[Source material Boundary: Start]

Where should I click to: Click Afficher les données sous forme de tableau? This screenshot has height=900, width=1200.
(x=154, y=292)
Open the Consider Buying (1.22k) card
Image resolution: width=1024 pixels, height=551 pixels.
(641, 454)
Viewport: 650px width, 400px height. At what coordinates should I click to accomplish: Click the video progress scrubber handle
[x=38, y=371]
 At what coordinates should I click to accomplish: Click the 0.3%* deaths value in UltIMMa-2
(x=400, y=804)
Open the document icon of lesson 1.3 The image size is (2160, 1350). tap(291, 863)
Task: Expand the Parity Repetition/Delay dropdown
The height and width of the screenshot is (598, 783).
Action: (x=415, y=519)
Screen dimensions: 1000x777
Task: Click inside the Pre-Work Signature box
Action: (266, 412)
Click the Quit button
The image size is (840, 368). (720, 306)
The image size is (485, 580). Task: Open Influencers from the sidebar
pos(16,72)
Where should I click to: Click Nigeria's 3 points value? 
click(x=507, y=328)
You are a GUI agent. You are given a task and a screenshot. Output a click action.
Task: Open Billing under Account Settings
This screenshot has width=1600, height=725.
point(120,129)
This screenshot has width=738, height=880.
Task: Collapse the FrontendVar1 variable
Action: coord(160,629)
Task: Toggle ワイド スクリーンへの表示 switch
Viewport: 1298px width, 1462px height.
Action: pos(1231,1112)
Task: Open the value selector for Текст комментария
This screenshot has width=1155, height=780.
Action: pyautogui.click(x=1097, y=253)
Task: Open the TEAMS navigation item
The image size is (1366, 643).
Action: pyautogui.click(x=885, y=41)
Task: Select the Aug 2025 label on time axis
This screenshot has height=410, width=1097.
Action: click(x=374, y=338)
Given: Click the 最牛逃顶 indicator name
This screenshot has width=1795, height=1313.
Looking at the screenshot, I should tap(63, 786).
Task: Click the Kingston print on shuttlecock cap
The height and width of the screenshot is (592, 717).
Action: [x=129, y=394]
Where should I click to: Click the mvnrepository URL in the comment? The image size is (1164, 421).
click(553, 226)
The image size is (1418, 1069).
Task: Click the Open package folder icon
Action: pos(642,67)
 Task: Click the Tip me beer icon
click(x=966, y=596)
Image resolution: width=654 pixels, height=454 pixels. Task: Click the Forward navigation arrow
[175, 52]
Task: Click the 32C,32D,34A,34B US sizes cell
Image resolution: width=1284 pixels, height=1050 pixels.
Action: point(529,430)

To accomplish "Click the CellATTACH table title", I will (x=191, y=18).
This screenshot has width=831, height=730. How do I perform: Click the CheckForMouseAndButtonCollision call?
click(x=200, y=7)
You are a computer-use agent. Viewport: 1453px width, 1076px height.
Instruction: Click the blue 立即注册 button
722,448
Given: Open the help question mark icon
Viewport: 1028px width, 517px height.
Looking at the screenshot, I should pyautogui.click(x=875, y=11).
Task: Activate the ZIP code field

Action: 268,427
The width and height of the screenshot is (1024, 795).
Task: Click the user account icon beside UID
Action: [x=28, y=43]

[Source material Boundary: End]

> **What to work on**
Repeating the listing in full, word for word, is the required output.

> **Answer to this task**
Where should I click to: Click Afficher les données sous forme de tableau? This screenshot has height=900, width=1200.
(x=154, y=292)
Open the Consider Buying (1.22k) card
Image resolution: width=1024 pixels, height=551 pixels.
(641, 454)
Viewport: 650px width, 400px height. At what coordinates should I click to accomplish: Click the video progress scrubber handle
[x=38, y=371]
 At what coordinates should I click to accomplish: Click the 0.3%* deaths value in UltIMMa-2
(x=400, y=804)
Open the document icon of lesson 1.3 The image size is (2160, 1350). tap(291, 863)
Task: Expand the Parity Repetition/Delay dropdown
The height and width of the screenshot is (598, 783).
Action: (x=415, y=519)
Screen dimensions: 1000x777
Task: Click inside the Pre-Work Signature box
Action: (266, 412)
Click the Quit button
The image size is (840, 368). (720, 306)
The image size is (485, 580). Task: Open Influencers from the sidebar
pos(16,72)
Where should I click to: Click Nigeria's 3 points value? 
click(x=507, y=328)
You are a GUI agent. You are given a task and a screenshot. Output a click action.
Task: Open Billing under Account Settings
This screenshot has width=1600, height=725.
point(120,129)
This screenshot has width=738, height=880.
Task: Collapse the FrontendVar1 variable
Action: coord(160,629)
Task: Toggle ワイド スクリーンへの表示 switch
Viewport: 1298px width, 1462px height.
Action: pos(1231,1112)
Task: Open the value selector for Текст комментария
This screenshot has width=1155, height=780.
Action: pyautogui.click(x=1097, y=253)
Task: Open the TEAMS navigation item
The image size is (1366, 643).
Action: pyautogui.click(x=885, y=41)
Task: Select the Aug 2025 label on time axis
This screenshot has height=410, width=1097.
Action: click(x=374, y=338)
Given: Click the 最牛逃顶 indicator name
This screenshot has width=1795, height=1313.
Looking at the screenshot, I should tap(63, 786).
Task: Click the Kingston print on shuttlecock cap
The height and width of the screenshot is (592, 717).
Action: [x=129, y=394]
Where should I click to: Click the mvnrepository URL in the comment? The image size is (1164, 421).
click(553, 226)
The image size is (1418, 1069).
Task: Click the Open package folder icon
Action: pos(642,67)
 Task: Click the Tip me beer icon
click(x=966, y=596)
Image resolution: width=654 pixels, height=454 pixels. Task: Click the Forward navigation arrow
[175, 52]
Task: Click the 32C,32D,34A,34B US sizes cell
Image resolution: width=1284 pixels, height=1050 pixels.
Action: point(529,430)

To accomplish "Click the CellATTACH table title", I will (x=191, y=18).
This screenshot has width=831, height=730. How do I perform: Click the CheckForMouseAndButtonCollision call?
click(x=200, y=7)
You are a computer-use agent. Viewport: 1453px width, 1076px height.
Instruction: Click the blue 立即注册 button
722,448
Given: Open the help question mark icon
Viewport: 1028px width, 517px height.
Looking at the screenshot, I should pyautogui.click(x=875, y=11).
Task: Activate the ZIP code field

Action: 268,427
The width and height of the screenshot is (1024, 795).
Task: Click the user account icon beside UID
Action: [x=28, y=43]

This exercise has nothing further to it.